Who's Afraid of Uncorrectable Bit Errors? Online Recovery of Flash Errors with Distributed Redundancy
Amy Tai, Princeton University and VMware Research; Andrew Kryczka and Shobhit O. Kanaujia, Facebook; Kyle Jamieson and Michael J. Freedman, Princeton University; Asaf Cidon, Columbia University
Due to its high performance and decreasing cost per bit, flash storage is the main storage medium in datacenters for hot data. However, flash endurance is a perpetual problem, and due to technology trends, subsequent generations of flash devices exhibit progressively shorter lifetimes before they experience uncorrectable bit errors. In this paper, we propose addressing the flash lifetime problem by allowing devices to expose higher bit error rates. We present DIRECT, a set of techniques that harnesses distributed-level redundancy to enable the adoption of new generations of denser and less reliable flash storage technologies. DIRECT does so by using an end-to-end approach to increase the reliability of distributed storage systems.
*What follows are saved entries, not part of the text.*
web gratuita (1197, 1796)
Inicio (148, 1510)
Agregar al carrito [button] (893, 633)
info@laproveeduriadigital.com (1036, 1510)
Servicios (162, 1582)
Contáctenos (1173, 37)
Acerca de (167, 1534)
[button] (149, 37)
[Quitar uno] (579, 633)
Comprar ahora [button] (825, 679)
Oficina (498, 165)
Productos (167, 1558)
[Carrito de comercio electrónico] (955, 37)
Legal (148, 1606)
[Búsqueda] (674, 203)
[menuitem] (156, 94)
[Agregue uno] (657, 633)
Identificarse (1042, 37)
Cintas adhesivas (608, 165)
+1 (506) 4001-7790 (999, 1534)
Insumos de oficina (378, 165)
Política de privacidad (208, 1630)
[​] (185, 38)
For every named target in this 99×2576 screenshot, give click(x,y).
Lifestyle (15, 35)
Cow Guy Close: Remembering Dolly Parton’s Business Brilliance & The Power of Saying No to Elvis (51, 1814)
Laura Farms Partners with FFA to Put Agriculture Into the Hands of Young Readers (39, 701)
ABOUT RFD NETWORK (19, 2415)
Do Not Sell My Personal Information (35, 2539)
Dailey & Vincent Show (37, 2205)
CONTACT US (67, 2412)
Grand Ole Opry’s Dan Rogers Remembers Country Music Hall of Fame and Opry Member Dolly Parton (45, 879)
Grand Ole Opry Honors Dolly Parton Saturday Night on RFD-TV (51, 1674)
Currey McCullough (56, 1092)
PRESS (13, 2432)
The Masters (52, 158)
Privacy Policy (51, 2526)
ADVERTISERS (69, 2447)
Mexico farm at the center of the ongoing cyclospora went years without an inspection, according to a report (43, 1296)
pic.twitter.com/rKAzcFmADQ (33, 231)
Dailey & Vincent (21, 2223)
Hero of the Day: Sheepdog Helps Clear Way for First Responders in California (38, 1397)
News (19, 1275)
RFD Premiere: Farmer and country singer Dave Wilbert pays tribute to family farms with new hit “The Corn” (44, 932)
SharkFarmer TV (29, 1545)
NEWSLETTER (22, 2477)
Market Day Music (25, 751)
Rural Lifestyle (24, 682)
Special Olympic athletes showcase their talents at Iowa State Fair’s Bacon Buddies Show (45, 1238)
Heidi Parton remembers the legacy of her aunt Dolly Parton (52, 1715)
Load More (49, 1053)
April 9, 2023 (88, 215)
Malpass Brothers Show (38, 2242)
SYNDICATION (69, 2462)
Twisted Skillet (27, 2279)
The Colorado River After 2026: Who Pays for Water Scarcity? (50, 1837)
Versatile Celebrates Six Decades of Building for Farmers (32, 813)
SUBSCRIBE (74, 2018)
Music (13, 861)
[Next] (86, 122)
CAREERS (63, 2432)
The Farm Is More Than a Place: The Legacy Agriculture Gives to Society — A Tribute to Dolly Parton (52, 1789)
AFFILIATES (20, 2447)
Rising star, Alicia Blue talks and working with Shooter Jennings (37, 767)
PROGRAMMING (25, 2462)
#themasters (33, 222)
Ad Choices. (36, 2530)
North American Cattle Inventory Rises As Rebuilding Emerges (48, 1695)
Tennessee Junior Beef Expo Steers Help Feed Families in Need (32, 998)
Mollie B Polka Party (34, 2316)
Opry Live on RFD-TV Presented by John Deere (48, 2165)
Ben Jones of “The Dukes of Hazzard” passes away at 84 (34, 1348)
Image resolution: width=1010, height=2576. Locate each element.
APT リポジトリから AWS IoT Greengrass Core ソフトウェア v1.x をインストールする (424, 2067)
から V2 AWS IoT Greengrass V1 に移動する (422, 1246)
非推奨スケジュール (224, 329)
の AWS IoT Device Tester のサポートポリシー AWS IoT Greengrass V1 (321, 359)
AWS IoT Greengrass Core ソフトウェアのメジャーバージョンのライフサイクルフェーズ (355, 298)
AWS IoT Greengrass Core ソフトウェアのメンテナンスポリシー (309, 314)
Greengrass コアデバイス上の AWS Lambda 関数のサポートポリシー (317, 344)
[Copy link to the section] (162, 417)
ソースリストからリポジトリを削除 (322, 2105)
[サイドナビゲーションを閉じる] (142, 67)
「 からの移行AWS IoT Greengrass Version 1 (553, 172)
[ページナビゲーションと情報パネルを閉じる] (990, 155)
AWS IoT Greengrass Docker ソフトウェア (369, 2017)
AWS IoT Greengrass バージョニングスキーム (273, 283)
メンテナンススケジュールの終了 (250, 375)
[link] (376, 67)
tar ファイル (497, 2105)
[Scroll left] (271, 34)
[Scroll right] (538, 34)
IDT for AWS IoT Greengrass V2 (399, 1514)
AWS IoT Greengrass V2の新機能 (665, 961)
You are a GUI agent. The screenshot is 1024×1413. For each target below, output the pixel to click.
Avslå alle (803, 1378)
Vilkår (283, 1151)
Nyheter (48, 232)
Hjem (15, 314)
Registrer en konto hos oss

We implemented DIRECT on two real-world storage systems: ZippyDB, a distributed key-value store in production at Facebook and backed by RocksDB, and HDFS, a distributed file system. When tested on production traces at Facebook, DIRECT reduces application-visible error rates in ZippyDB by more than 100x and recovery time by more than 10,000x. DIRECT also allows HDFS to tolerate a 10,000--100,000x higher bit error rate without experiencing application-visible errors. By significantly increasing the availability and durability of distributed storage systems in the face of bit errors, DIRECT helps extend flash lifetimes.